Currently, EGF, bFGF, aFGF and GM-CSF are approved growth factor products for use on acute skin wounds. During the past decades, the therapeutic use of these growth factors in acute wounds management has gradually become a customary practice in China, however, controversies have raged about the benefits and safety of the clinical implementation of distinct kinds of growth factor products. It is known that acute wounds naturally hold plenty of growth factors, which can stimulate cell proliferation and matrix production at the wound bed. Whether the growth factor receptors are saturated prior to the application of more growth factors to acute wounds is unknown. Secondly, deep acute wounds usually heal with hypertrophic scars. It is still unclear whether deep acute wounds heal with more (or less) severe scars under the use of growth factors. Moreover, in light of the economic costs and possible side-effects (such as carcinogenesis) of high local/systemic growth factor levels, it is unclear whether the practice of using exogenous growth factors for the therapy of acute wounds is a real necessity. In addition, whether growth factor treatments provide true benefits remains uncertain given their instability and short in vivo half-life [4,12,13].

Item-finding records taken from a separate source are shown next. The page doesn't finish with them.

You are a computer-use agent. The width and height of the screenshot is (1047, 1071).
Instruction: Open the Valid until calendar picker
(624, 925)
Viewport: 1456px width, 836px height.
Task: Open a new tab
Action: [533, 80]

Notably, a systematic evaluation of the effectiveness and safety of the available growth factor products used for acute skin wound therapy is missing. There is still the need to investigate whether the routine administration strategies used in clinical treatments suffice to guarantee the growth factor products’ benefits. To address these issues, we performed the present systematic review and meta-analysis to assess the clinical effectiveness and safety of all currently clinically available growth factor products in treating acute skin wounds as compared to non-growth factor treatments. The results of this study will supply the evidence to strengthen the future therapeutic use of growth factors in clinical settings.

Methods

This systematic review was conducted according to the guidelines for Preferred Reporting Items for Systematic Reviews and Meta-analyses (PRISMA) [14]. It was based on the planned Participants, Intervention, Control, Outcome and Study design (PICOS) elements.

Search strategy

The searched databases included: PubMed/Medline (1980–2020); Cochrane Library (1980–2020); Cochrane CENTRAL (from establishment to 2020); ClinicalTrials.gov (from establishment to 2020); Chinese Journal Full-text Database (CNKI, 1994–2020); China Biology Medicine disc (CBM, 1978–2019); Chinese Scientific Journal Database (VIP, 1989–2020); and Wanfang Database (WFDATA, 1980–2019). With the combination of subject words and free words, the search terms included two categories: (1) ‘epidermal growth factor’, ‘basic fibroblast growth factor’, ‘acid fibroblast growth factor’, and ‘granulocyte-macrophage colony stimulating factor’; and (2) ‘trauma’, ‘wound’, ‘burn’, and ‘surgery’. The logical relationship was created with ‘OR’ and ‘AND’; and the search formula was thereafter developed according to the characteristics of the different databases. For example, the search strategy for PubMed was: ((epidermal growth factor OR EGF) OR (basic fibroblast growth factor OR bFGF) OR (acid fibroblast growth factor OR aFGF) OR (granulocyte-macrophage colony stimulating factor OR GM-CSF)) AND ((superficial OR surgical OR burn) AND wounds)). A pre-retrieval process improved the searches strategy. In addition, we conducted a manual search of unpublished studies and conference materials, tracking also the references of the included literature. For the analysis we included studies reported in both Chinese and English.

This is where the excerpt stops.